#### ASSIGNED TASK
Scan the data for "Open" and copy each matching line.

↓↓↓

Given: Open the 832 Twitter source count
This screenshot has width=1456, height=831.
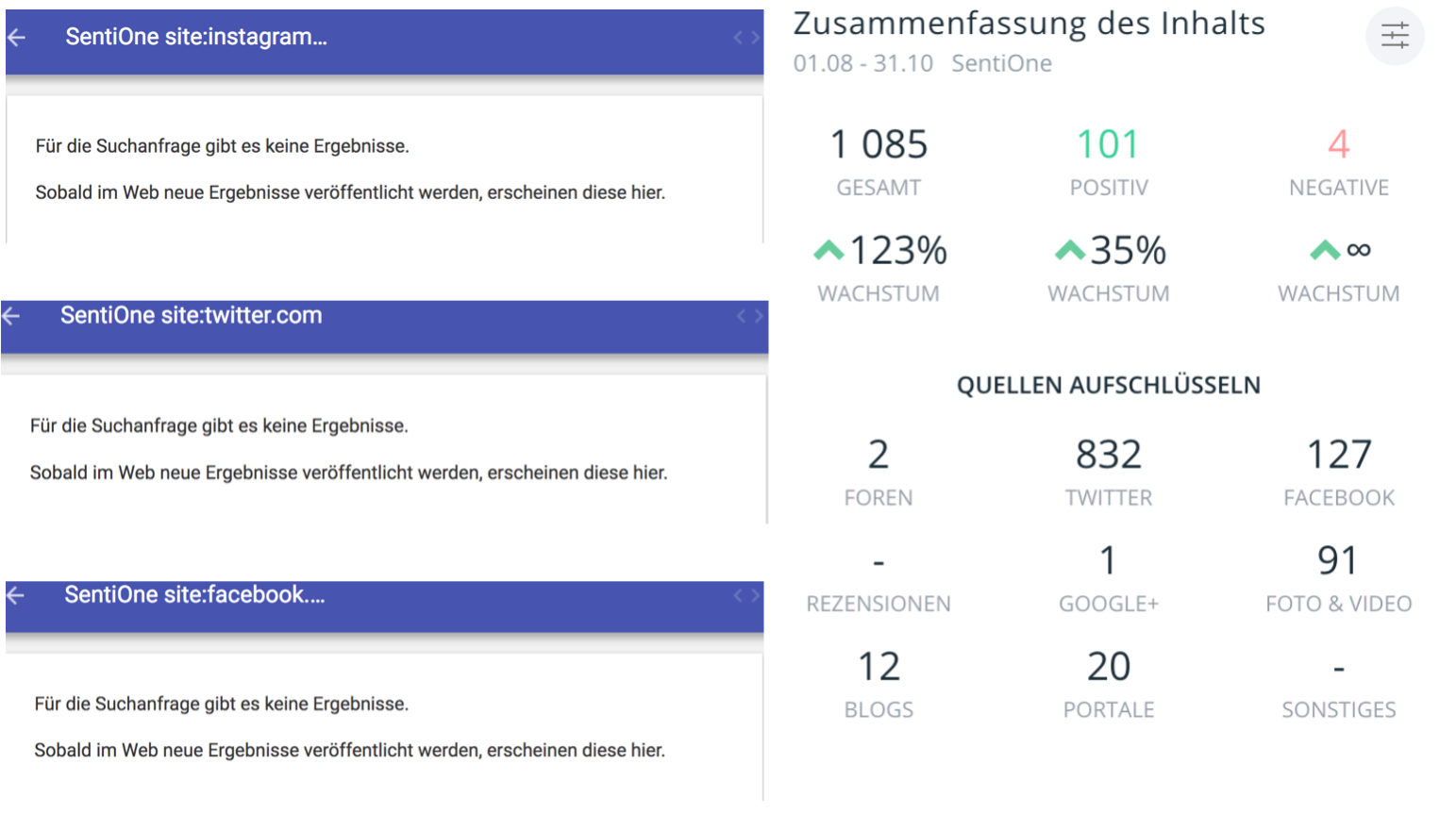Looking at the screenshot, I should [1108, 456].
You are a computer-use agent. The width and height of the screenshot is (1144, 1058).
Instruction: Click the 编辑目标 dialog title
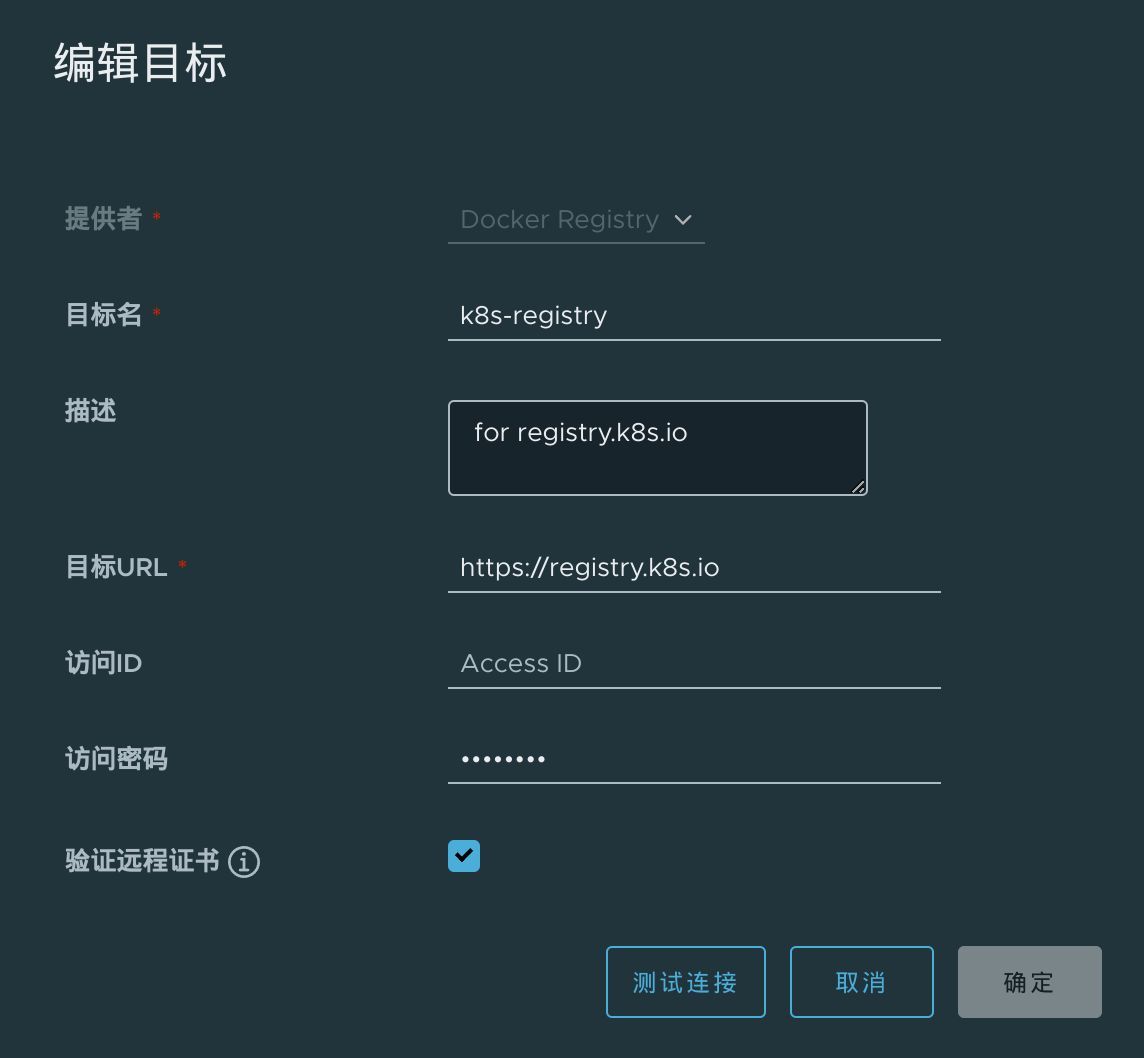coord(140,63)
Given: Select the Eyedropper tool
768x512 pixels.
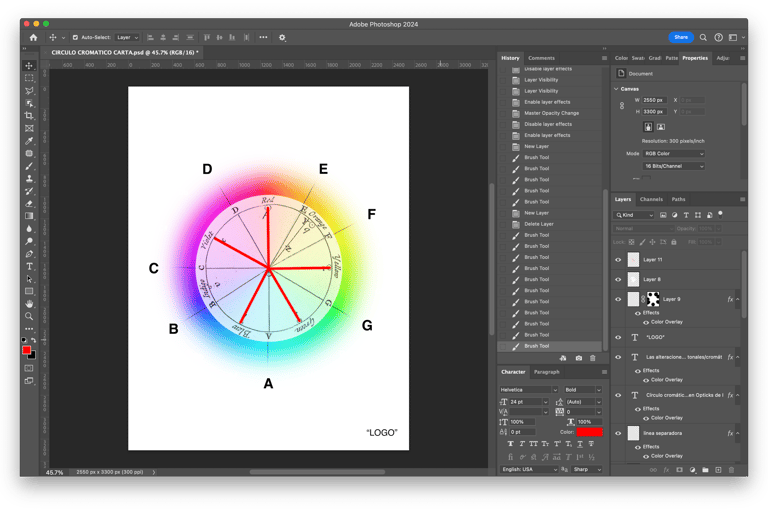Looking at the screenshot, I should click(x=29, y=141).
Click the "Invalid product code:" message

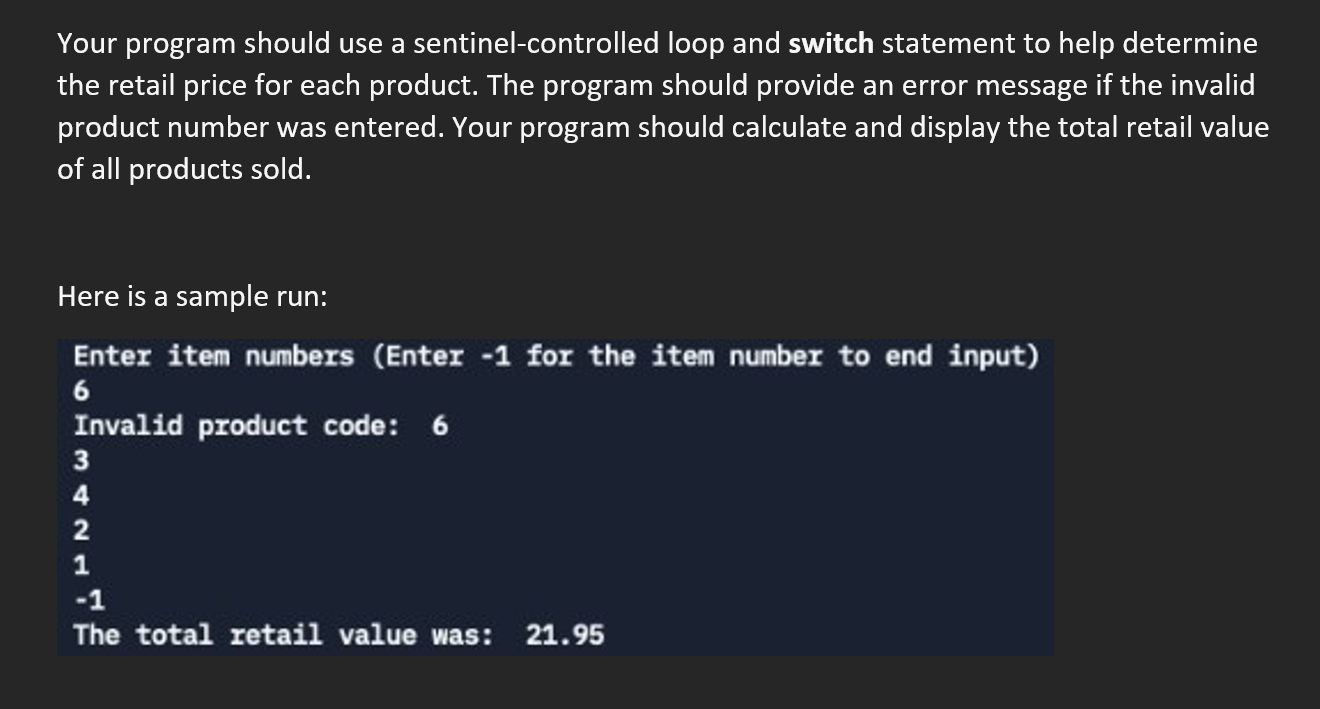[x=236, y=426]
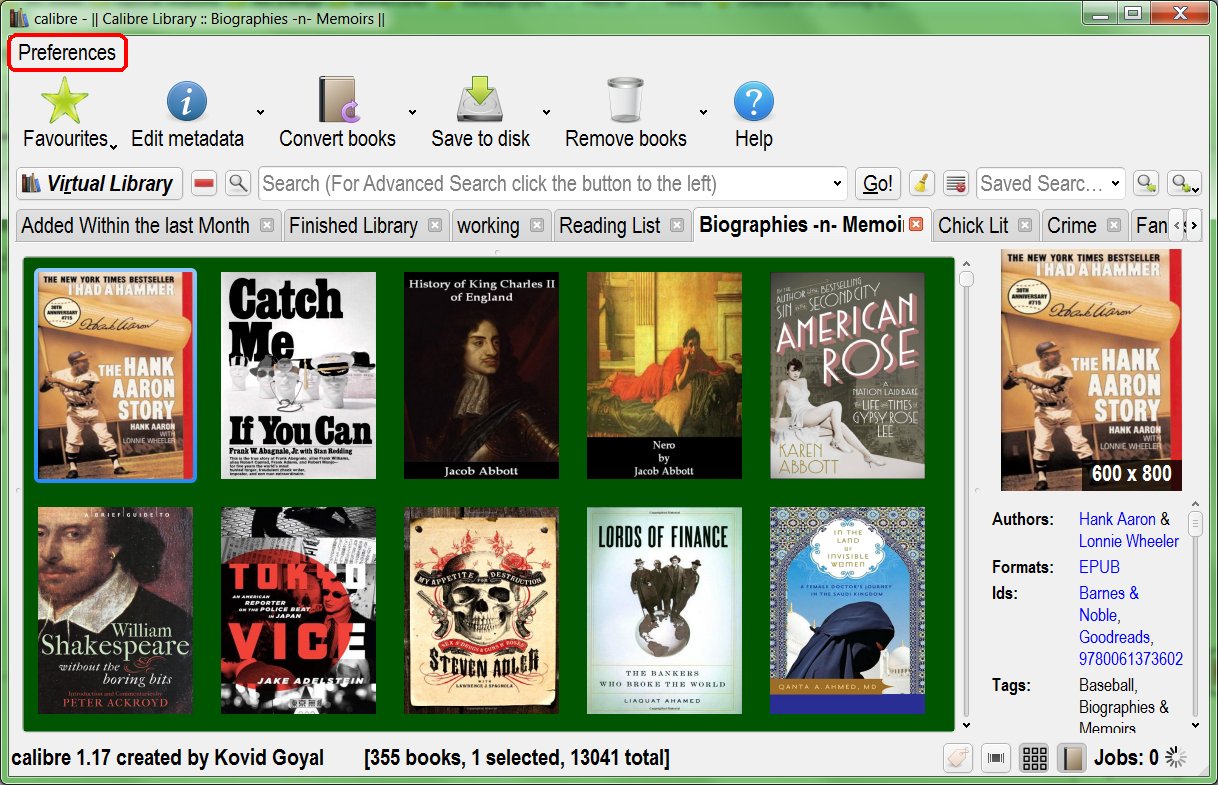Viewport: 1218px width, 785px height.
Task: Click the Hank Aaron author link
Action: (x=1116, y=519)
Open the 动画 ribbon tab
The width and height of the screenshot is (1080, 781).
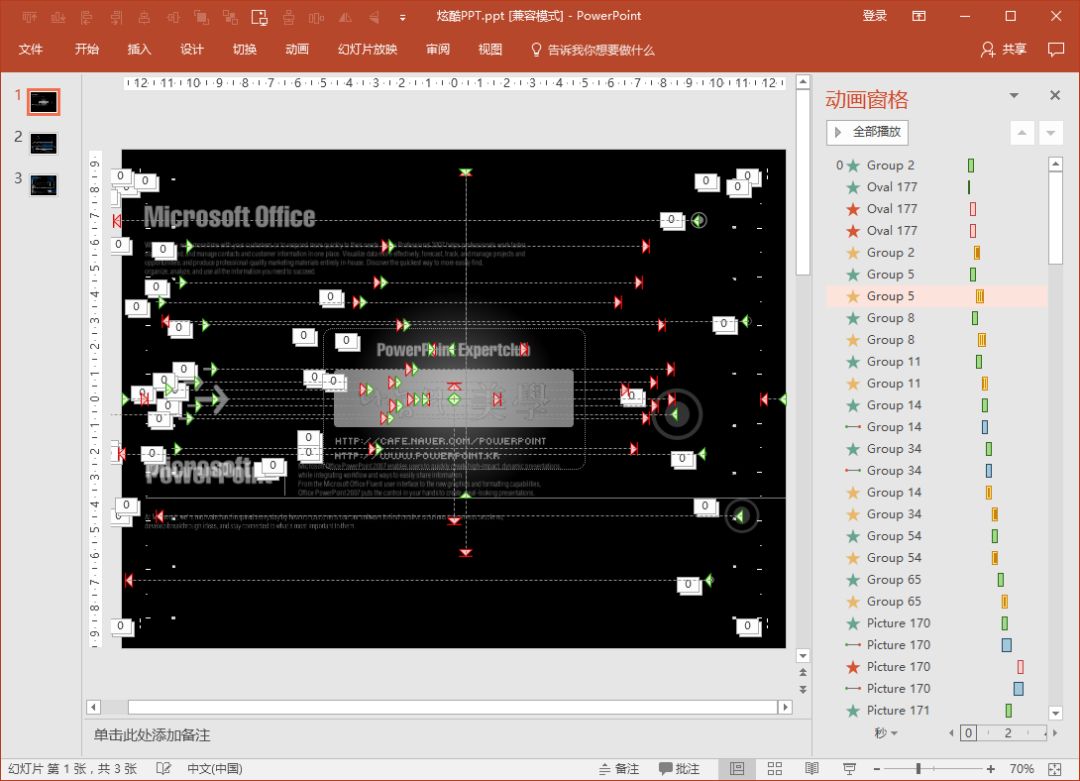click(x=297, y=49)
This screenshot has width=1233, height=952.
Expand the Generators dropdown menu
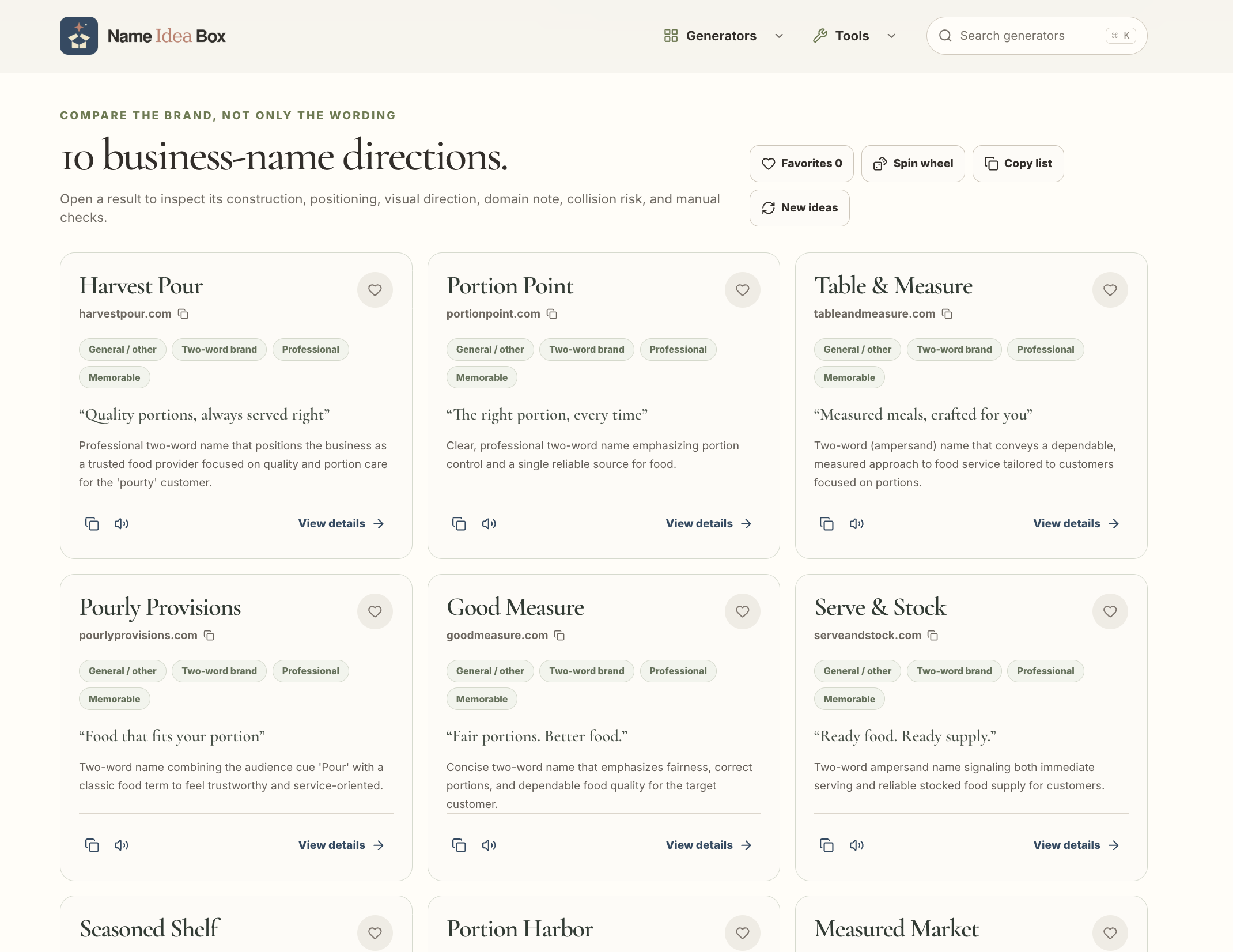tap(724, 36)
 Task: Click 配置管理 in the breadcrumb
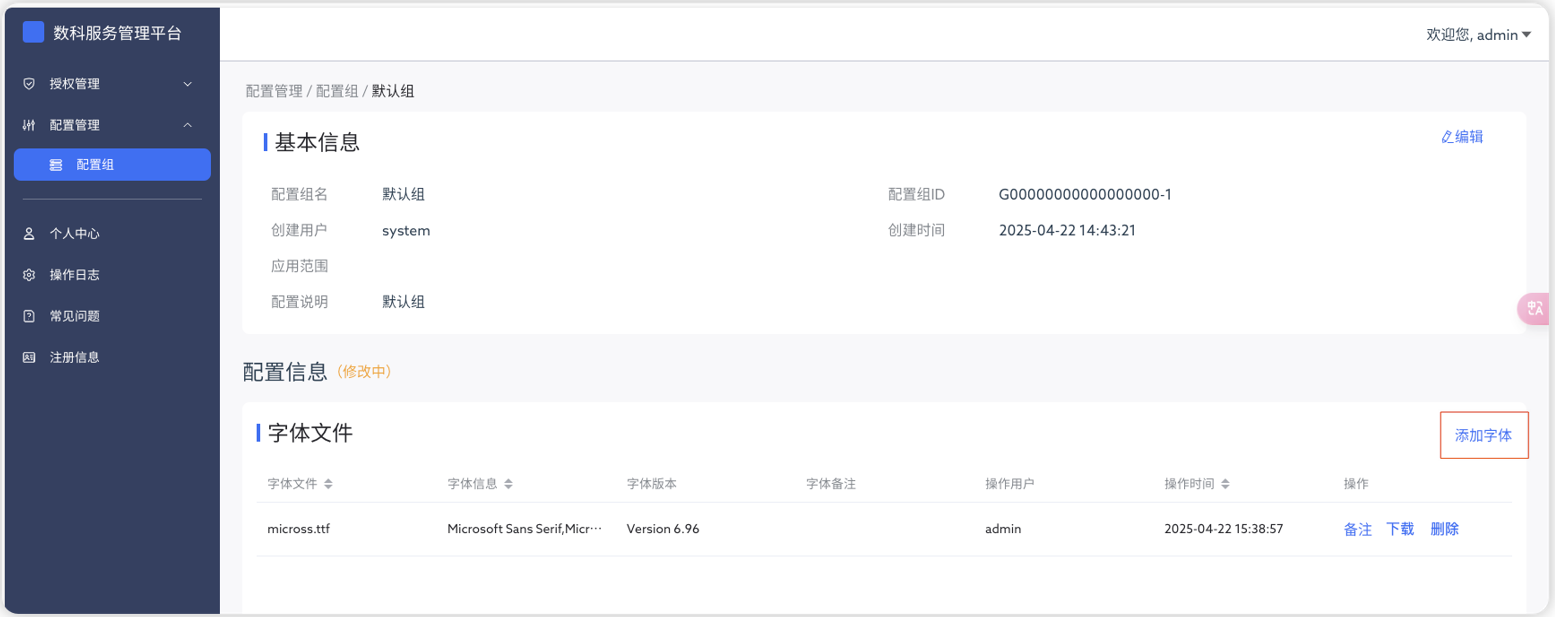274,91
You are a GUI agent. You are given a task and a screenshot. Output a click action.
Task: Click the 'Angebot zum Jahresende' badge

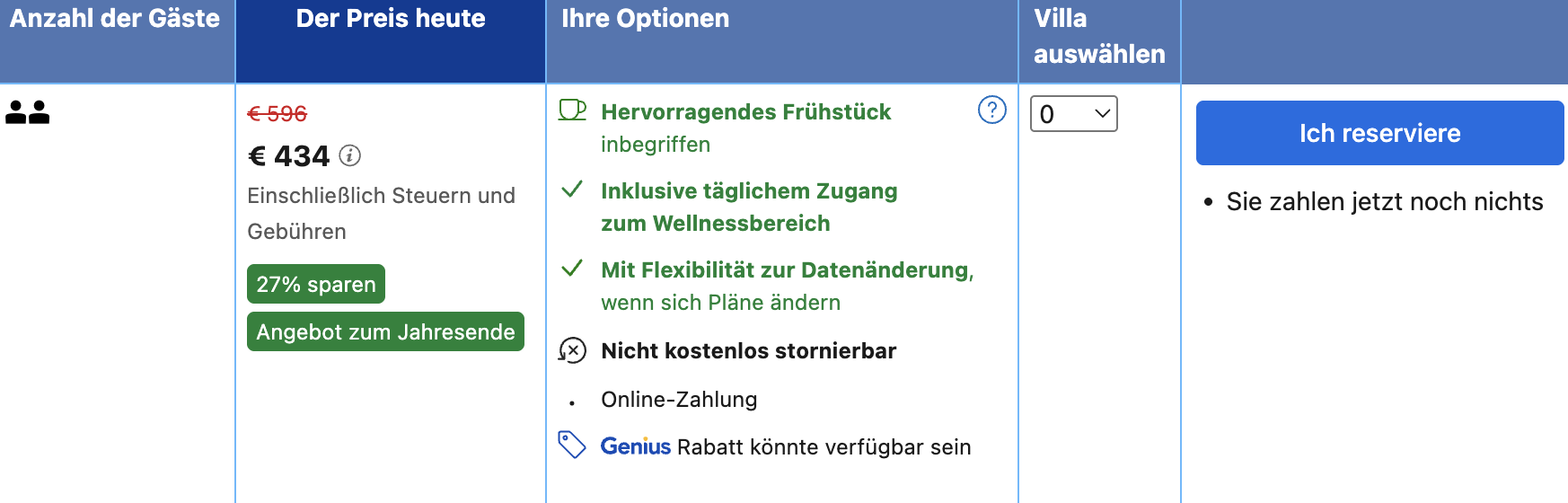pos(385,332)
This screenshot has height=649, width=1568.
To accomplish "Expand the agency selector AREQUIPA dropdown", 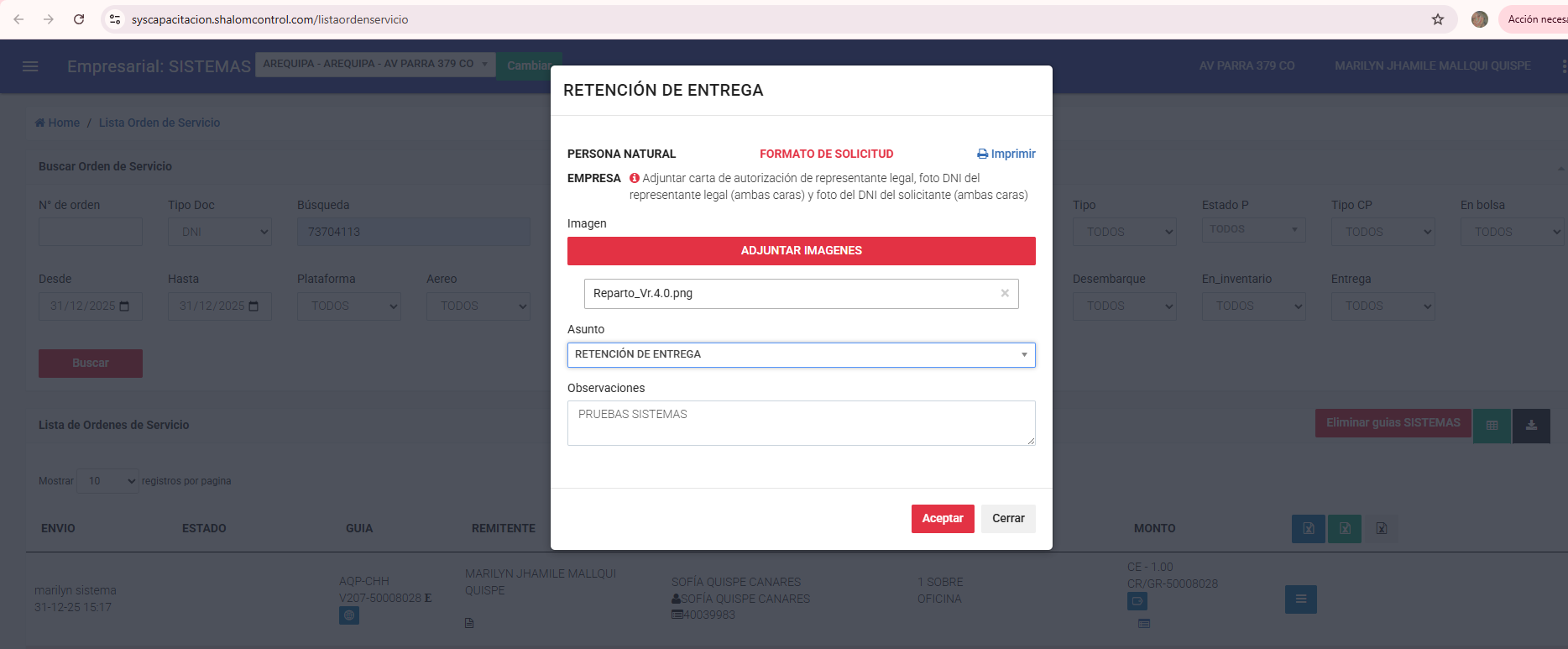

↑↑↑

#### EXERCISE RESULT
Given: Open the 832 Twitter source count
Open the 动画 ribbon tab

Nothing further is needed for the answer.